Love and Decay
Page 22
“Do you have a first name?”
He shrugged one shoulder and it reached all the way to his ear. “Sure. But everyone calls me Mertz.”
“Okay, Mertz, what are you doing here?”
“You don’t know the area.”
I stared at him.
“I’m going to show you the area.”
I held up a hand. “Thanks, but no thanks. We’ve got this covered.”
He ran a hand over his closely shaved head. “That’s what the last team said and they never came back.”
He had a point. “Fair enough.”
“I’m good at what I do,” he insisted.
“And what’s that?”
“Killing things.”
My mouth lifted in a surprised smile. “Well, Mertz, we have that in common. Sit up front with me and tell me where the hell I’m going.”
He nodded and pushed past me toward the passenger seat of the open bed truck we’d decided on. It would roar like a son of a bitch down the highway, but at this point my main concern was not discretion.
I turned back to Adela. “I don’t want you to go.”
She shrugged and caught her bottom lip in her teeth for just long enough to remind me how goddamn sexy she could be. “I know.”
“But you don’t care, do you?”
She brushed by me, letting her body sway against mine for just a tantalizing second before she was gone again. “I do. More than I’ll ever tell you.”
“Adela,” I groaned. My insides twisted with agony. She made me feel like two different people. One side of me hated her like she was peanut butter on the only remaining piece of bread in the entire world. And the other couldn’t stay away… couldn’t keep from torturing myself.
“I love your sister,” she said soberly. “I’m going. Try to stop me.”
I turned to face her, meeting those deadly brown eyes straight on. “I’ve been trying to stop you. You won’t listen to me.”

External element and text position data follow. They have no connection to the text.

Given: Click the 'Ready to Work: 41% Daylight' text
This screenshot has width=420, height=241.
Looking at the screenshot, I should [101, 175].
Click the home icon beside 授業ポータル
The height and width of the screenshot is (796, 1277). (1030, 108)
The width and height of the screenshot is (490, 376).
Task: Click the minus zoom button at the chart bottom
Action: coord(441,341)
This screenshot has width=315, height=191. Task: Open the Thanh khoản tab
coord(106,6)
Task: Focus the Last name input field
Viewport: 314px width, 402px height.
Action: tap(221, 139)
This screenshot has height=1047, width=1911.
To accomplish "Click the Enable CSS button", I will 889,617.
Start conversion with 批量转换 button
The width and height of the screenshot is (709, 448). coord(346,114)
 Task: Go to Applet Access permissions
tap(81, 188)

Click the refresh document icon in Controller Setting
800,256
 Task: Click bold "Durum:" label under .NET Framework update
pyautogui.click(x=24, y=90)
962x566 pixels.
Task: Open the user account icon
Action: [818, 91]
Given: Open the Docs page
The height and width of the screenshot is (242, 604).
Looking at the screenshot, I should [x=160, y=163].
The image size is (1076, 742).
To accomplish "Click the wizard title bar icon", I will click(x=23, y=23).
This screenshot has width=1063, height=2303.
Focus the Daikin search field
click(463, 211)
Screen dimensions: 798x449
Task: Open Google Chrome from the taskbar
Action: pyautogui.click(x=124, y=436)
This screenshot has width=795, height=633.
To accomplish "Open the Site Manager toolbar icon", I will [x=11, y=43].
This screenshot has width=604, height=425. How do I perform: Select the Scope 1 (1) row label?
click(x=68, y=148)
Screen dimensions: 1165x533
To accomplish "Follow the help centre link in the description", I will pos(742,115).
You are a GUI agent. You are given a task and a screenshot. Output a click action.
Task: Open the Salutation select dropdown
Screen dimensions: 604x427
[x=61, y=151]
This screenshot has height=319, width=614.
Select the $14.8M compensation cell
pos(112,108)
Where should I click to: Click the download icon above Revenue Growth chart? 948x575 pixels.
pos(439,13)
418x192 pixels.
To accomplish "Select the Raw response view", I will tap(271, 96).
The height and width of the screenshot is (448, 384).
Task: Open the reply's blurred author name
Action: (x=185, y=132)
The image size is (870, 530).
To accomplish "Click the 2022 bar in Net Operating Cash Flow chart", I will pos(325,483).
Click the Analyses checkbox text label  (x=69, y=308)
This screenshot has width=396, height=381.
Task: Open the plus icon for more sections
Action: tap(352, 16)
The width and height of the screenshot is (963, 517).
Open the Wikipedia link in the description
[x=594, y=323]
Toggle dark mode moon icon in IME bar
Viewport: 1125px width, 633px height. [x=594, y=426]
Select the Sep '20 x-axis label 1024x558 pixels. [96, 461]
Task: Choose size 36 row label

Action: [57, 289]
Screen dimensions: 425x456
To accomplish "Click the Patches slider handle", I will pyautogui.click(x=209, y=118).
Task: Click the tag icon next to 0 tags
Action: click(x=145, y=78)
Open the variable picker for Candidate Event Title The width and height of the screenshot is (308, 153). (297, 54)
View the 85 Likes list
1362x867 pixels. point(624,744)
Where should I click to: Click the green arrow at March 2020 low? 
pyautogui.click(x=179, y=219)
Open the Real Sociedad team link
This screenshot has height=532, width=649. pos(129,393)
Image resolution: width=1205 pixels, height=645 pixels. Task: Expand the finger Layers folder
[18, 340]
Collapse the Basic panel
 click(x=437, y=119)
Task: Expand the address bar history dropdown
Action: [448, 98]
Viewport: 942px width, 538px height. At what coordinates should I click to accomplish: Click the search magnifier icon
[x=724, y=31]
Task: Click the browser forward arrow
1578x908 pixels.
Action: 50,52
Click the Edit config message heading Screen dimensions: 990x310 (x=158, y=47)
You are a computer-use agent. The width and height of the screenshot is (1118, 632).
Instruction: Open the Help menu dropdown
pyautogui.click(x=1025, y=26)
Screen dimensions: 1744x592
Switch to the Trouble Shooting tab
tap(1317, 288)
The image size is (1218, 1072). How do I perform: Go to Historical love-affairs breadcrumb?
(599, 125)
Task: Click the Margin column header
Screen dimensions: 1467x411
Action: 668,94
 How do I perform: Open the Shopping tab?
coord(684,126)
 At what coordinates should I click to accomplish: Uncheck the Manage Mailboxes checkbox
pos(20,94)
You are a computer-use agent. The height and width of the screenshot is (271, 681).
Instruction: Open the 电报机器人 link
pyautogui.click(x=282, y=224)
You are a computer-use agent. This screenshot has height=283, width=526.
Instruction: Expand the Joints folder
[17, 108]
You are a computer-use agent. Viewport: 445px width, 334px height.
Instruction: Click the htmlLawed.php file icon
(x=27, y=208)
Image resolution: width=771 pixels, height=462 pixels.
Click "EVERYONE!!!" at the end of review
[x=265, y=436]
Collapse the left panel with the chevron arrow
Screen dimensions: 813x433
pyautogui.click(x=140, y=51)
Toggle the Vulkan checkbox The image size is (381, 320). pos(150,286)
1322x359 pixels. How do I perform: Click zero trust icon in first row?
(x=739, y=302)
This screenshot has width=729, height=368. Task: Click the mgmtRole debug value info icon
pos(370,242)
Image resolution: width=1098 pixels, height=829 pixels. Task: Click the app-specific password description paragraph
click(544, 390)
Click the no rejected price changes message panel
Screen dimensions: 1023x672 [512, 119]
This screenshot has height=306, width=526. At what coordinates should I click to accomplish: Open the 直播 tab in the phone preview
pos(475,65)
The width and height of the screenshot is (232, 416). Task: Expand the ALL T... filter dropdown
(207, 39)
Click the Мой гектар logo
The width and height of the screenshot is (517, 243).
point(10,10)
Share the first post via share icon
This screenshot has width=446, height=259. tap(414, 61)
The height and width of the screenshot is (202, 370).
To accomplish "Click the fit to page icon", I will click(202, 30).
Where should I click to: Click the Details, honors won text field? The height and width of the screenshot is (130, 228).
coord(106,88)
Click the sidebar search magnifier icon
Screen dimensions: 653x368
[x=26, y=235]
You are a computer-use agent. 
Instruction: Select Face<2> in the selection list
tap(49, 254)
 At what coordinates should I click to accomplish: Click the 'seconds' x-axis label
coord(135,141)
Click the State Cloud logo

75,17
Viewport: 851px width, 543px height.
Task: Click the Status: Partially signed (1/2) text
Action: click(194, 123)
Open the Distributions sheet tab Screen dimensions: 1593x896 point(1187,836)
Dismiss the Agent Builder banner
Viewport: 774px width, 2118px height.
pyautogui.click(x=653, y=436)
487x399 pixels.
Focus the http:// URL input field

Realizing I was talking about something else entirely she looked away, ashamed and embarrassed.
Good.
She needed to know.
“You guys, alright?” King asked as he sidled up to the truck bed with Joss in tow.
“We’re fine,” I answered automatically. Adela and I had been trading insults and remarks for ten years. Sometimes they were more than insults. Sometimes we tore each other apart and left lasting scars. Sometimes we healed each other.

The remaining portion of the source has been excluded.